• Task statement
Repeat exactly the lines of the material below that run from the "Where should I" line to the "Click the horizontal scrollbar under the tabs" line, including both, and do not carry over any pictures.
--- Data extract ---
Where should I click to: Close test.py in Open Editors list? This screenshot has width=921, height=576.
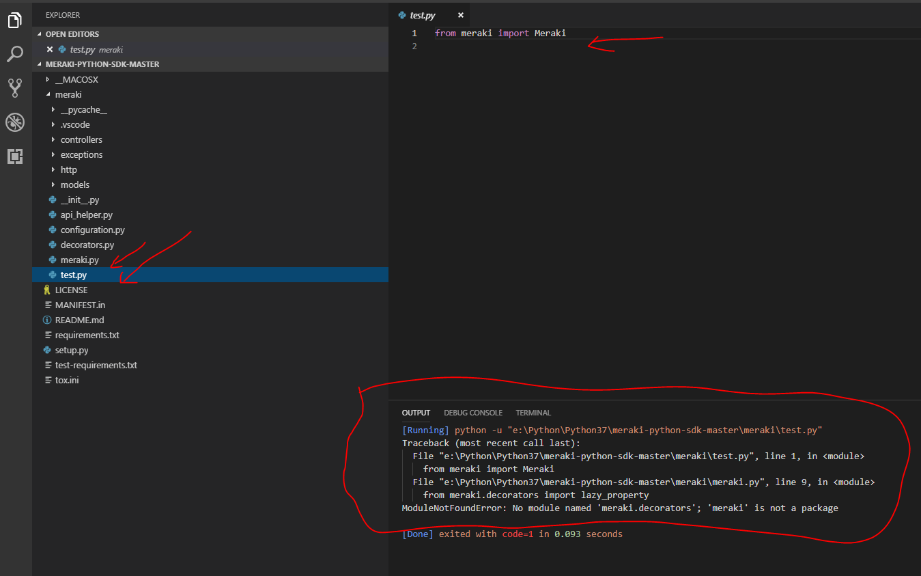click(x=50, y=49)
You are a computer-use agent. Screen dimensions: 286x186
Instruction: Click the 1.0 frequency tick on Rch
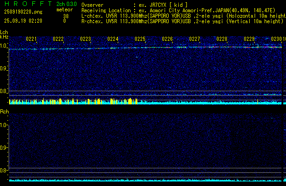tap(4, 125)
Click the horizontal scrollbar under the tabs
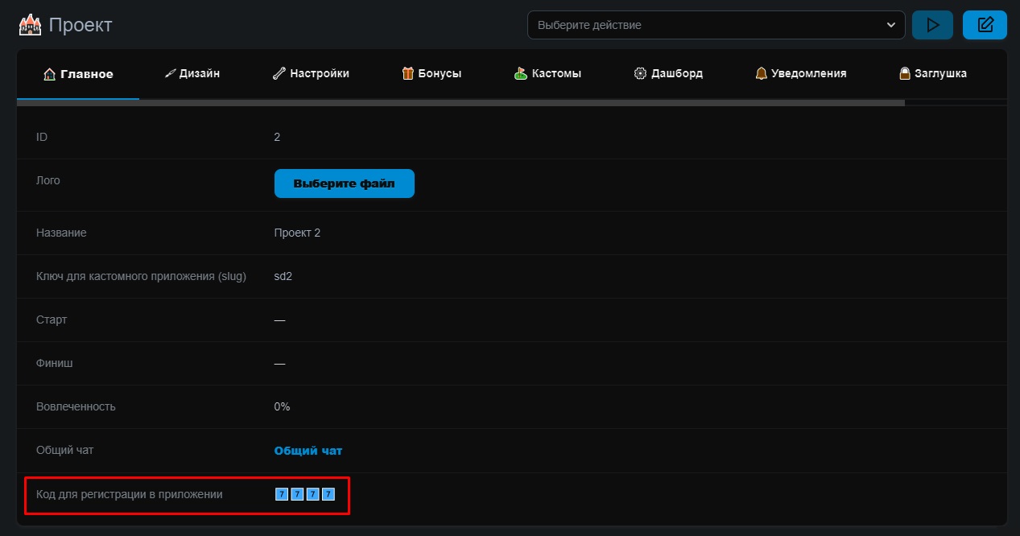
---
--- Data extract ---
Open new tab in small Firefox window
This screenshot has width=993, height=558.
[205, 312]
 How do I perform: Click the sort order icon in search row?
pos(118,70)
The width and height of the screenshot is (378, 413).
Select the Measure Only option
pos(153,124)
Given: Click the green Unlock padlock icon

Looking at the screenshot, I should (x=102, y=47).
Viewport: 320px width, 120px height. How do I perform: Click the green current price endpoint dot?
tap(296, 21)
---
• Task result
Where should I click to: Close test.py in Open Editors list? This screenshot has width=921, height=576.
click(x=50, y=49)
You are a computer-use agent. Screen dimensions: 286x186
Instruction: Click the 1.0 frequency tick on Rch
tap(4, 125)
Click the horizontal scrollbar under the tabs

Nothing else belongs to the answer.